ABOUT THIS TASK> Every line of the records that holds the word "Given" should be copied out.

(Items from a dataset)
'''
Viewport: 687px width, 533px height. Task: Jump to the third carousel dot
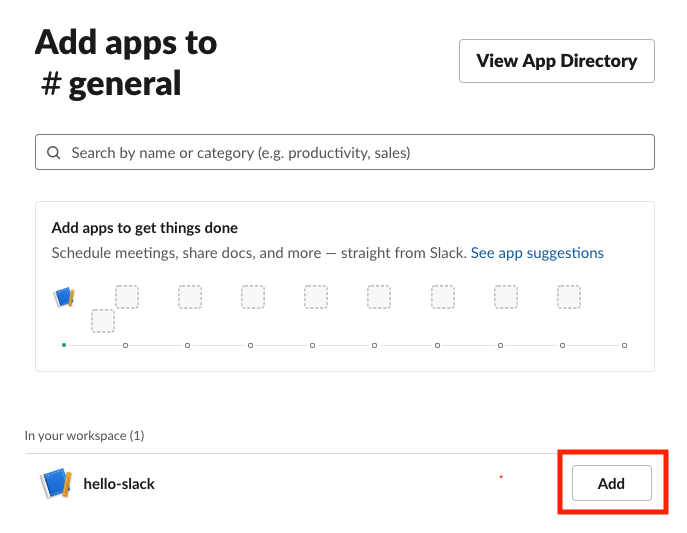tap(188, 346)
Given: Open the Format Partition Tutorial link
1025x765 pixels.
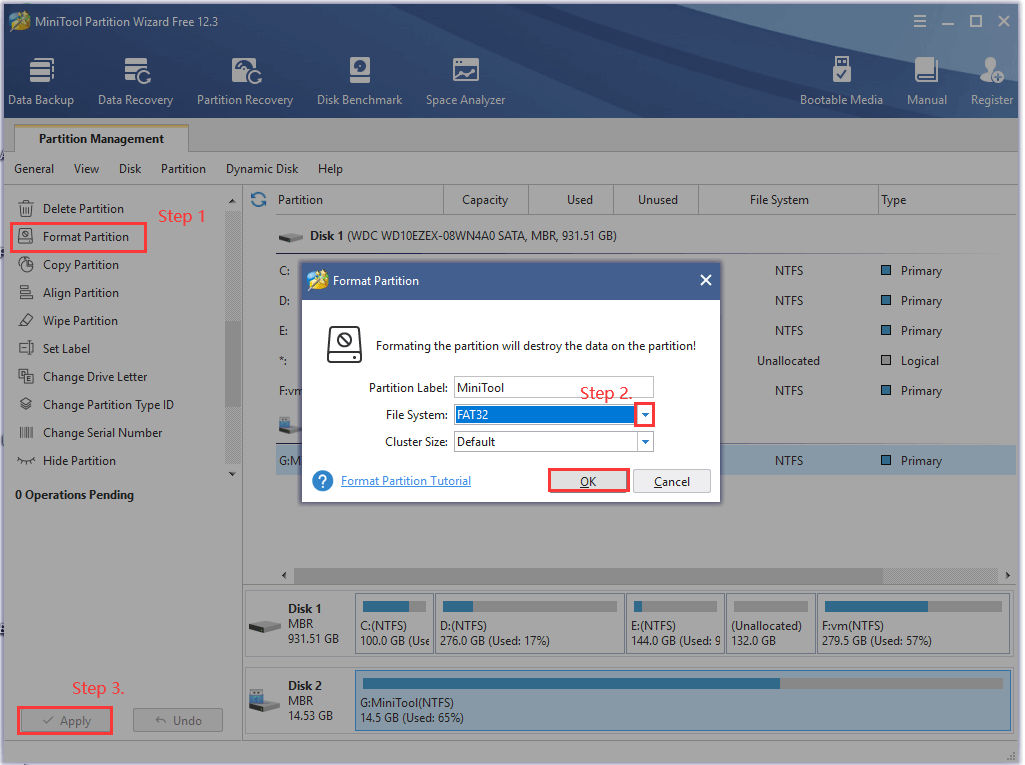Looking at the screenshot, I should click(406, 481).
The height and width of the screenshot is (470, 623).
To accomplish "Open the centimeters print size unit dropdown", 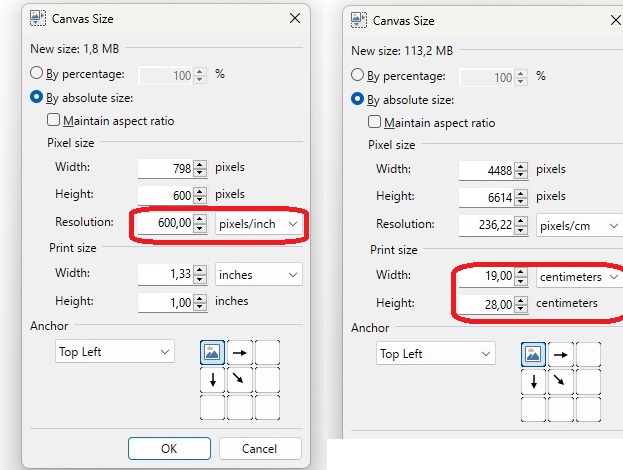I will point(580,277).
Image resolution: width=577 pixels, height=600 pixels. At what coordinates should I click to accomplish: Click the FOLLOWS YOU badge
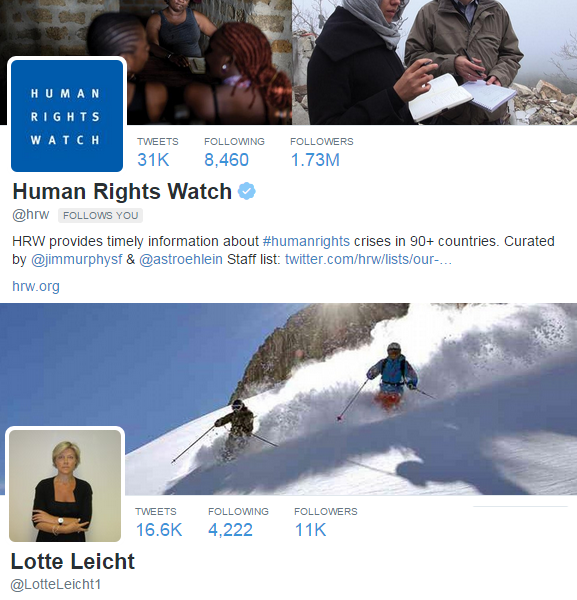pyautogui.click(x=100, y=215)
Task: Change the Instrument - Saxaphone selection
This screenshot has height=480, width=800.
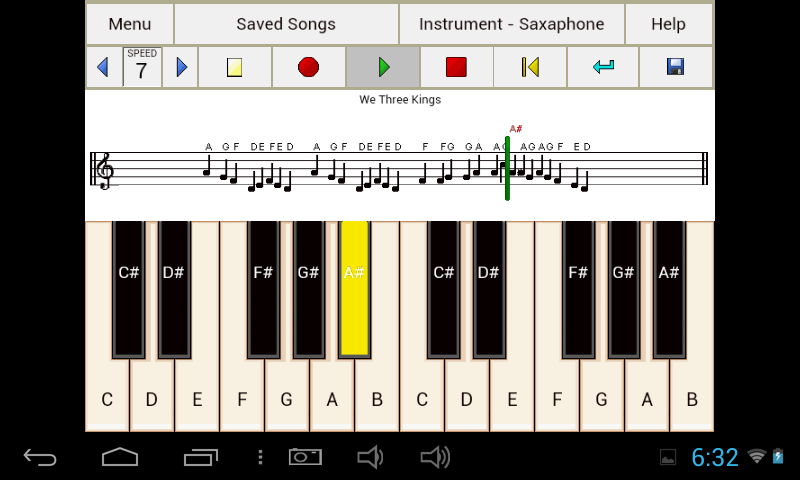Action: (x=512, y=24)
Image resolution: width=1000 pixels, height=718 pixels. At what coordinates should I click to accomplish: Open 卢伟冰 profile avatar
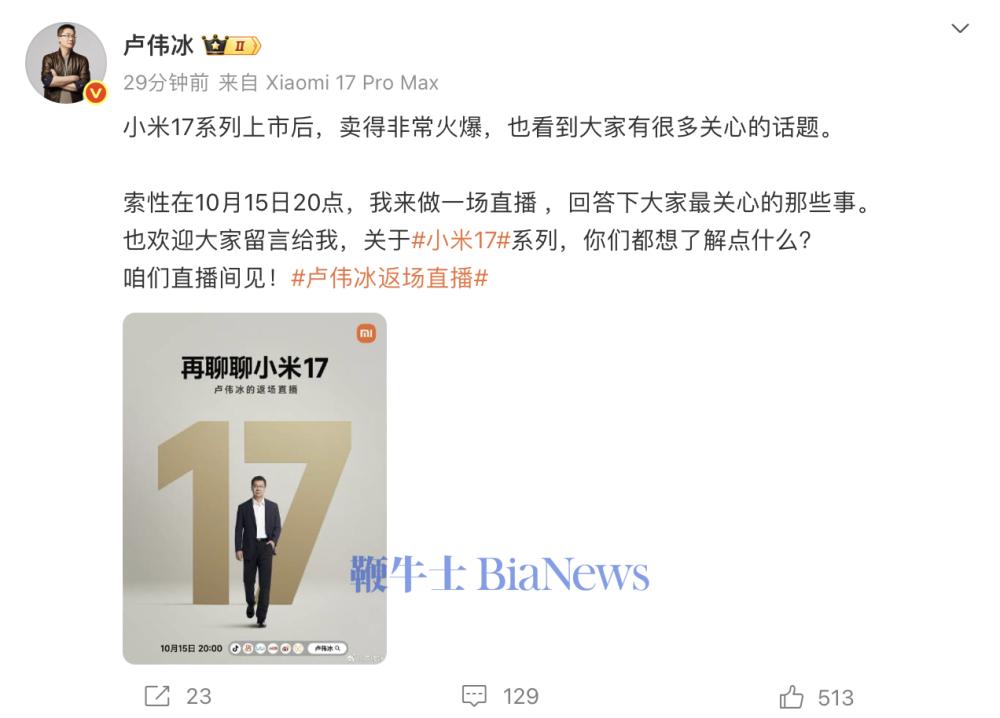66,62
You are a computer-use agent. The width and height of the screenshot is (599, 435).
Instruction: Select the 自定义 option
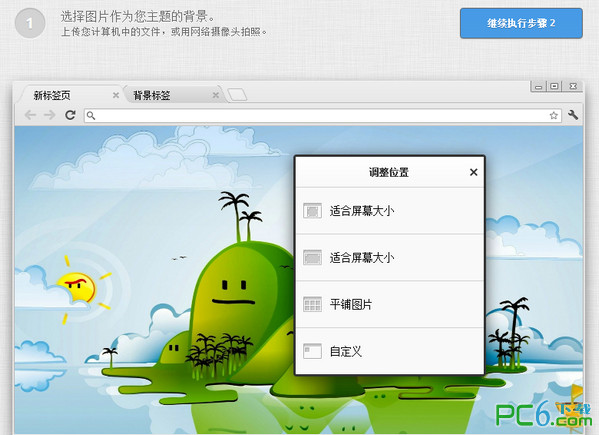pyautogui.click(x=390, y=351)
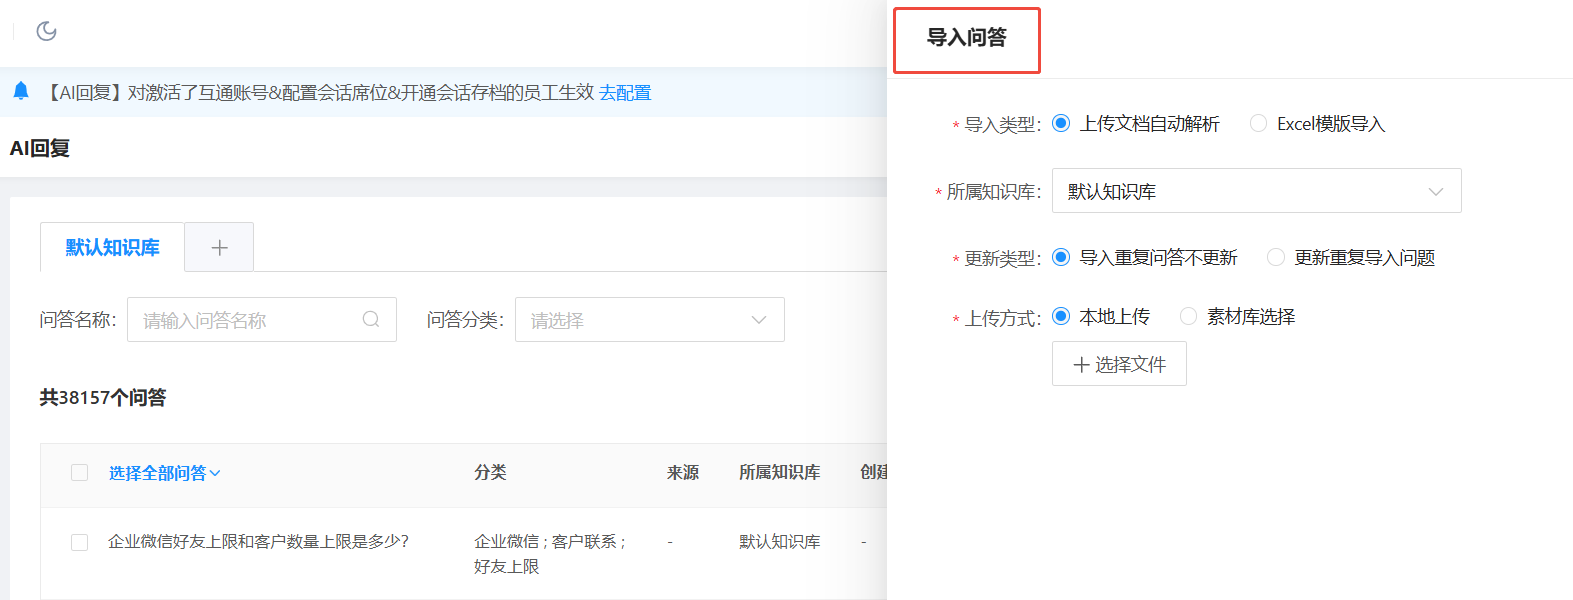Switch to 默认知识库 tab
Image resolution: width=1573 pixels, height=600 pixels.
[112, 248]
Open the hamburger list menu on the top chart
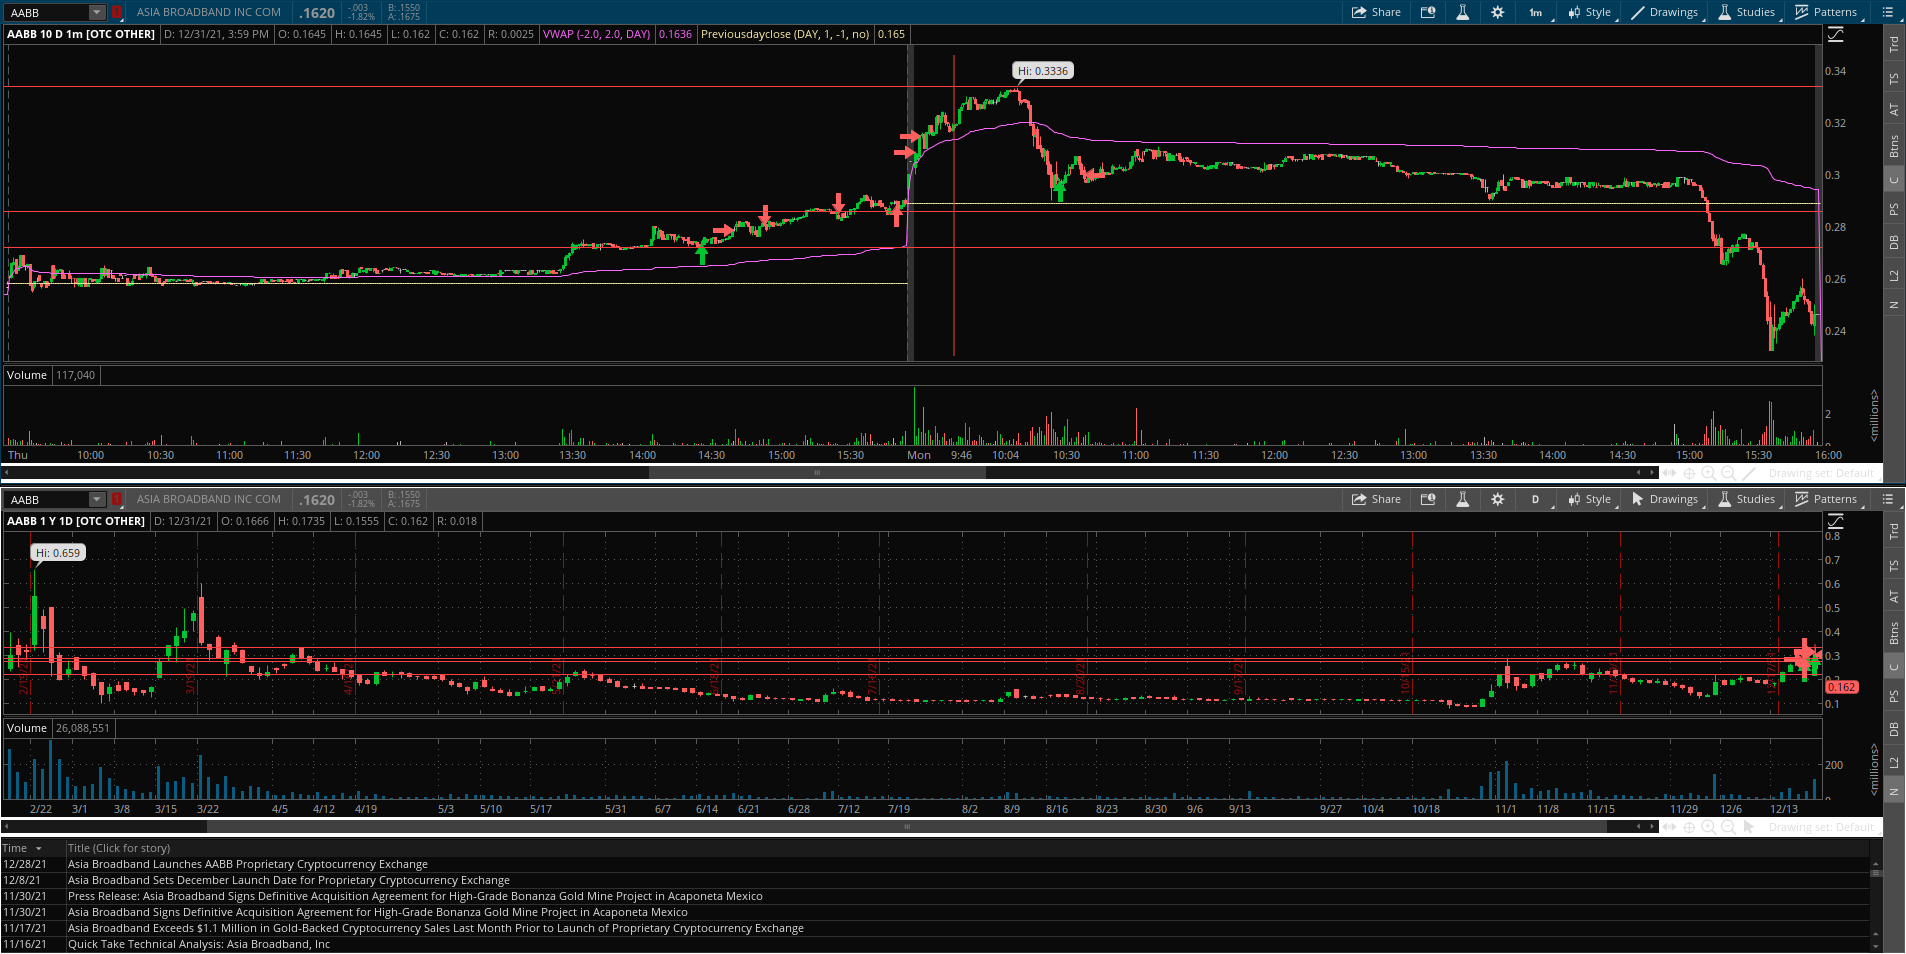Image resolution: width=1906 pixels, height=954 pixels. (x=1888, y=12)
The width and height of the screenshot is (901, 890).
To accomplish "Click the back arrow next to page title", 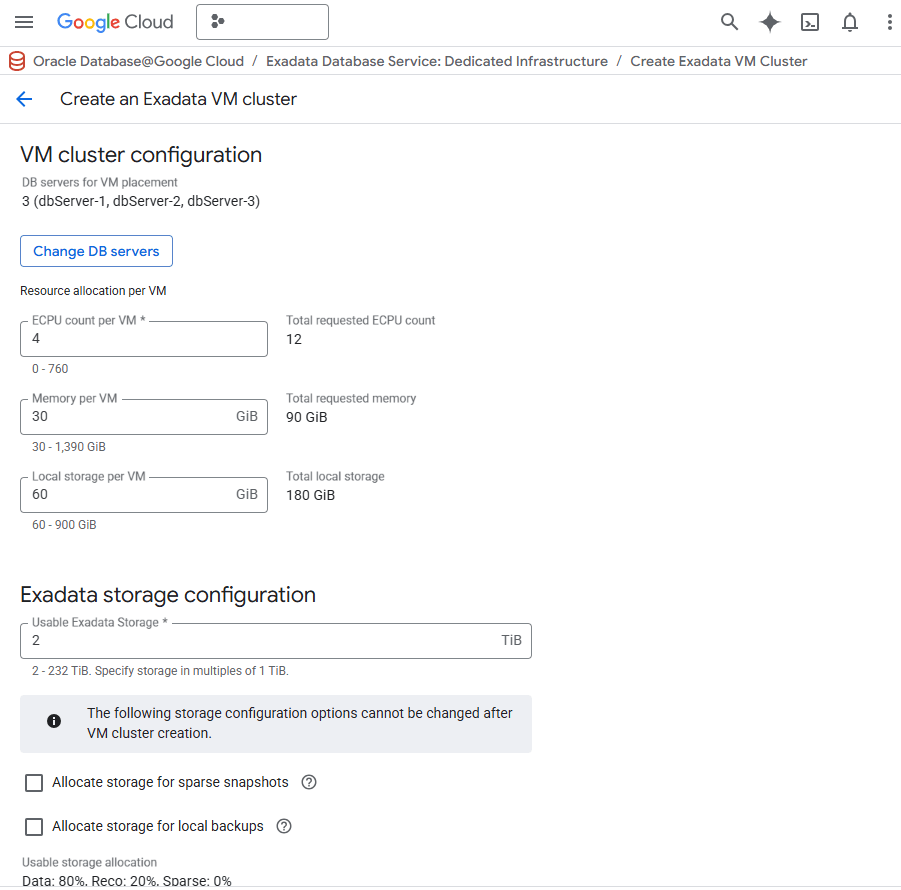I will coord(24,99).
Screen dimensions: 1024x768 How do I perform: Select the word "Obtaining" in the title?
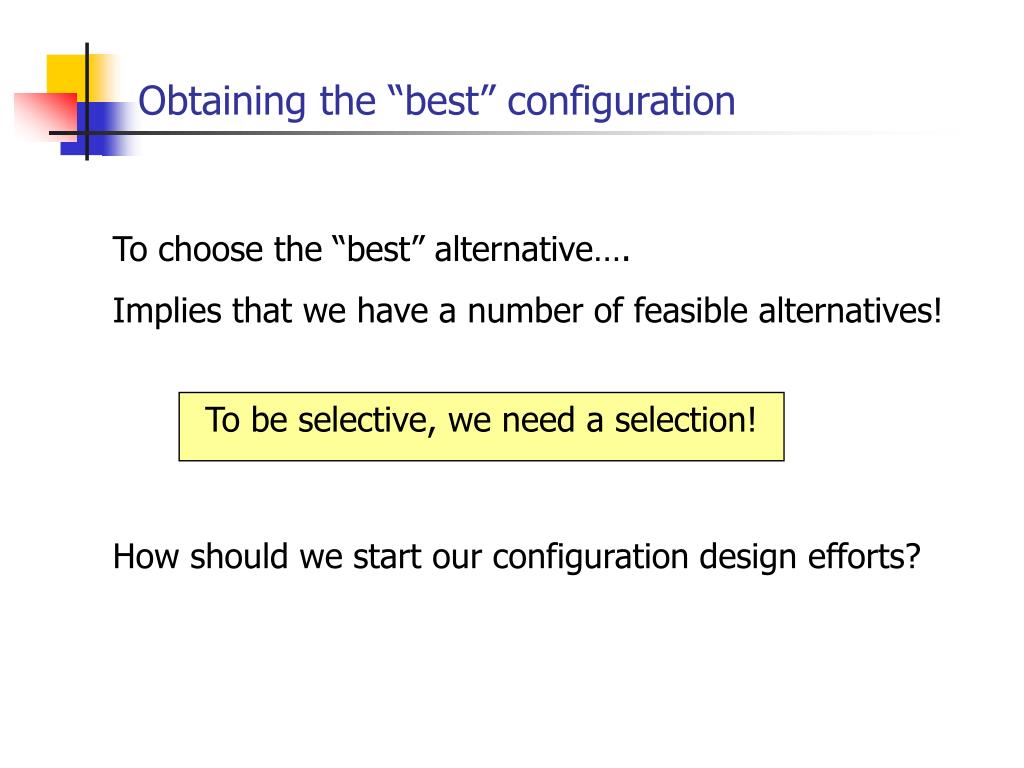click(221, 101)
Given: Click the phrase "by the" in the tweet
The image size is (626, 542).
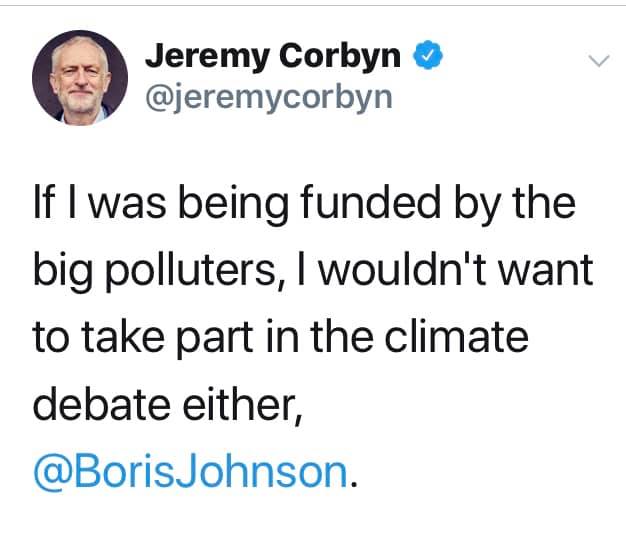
'''
RESULT OF THE EXERCISE>
Given: Open the Format Partition Tutorial link
Given: Click the phrase "by the" in the tweet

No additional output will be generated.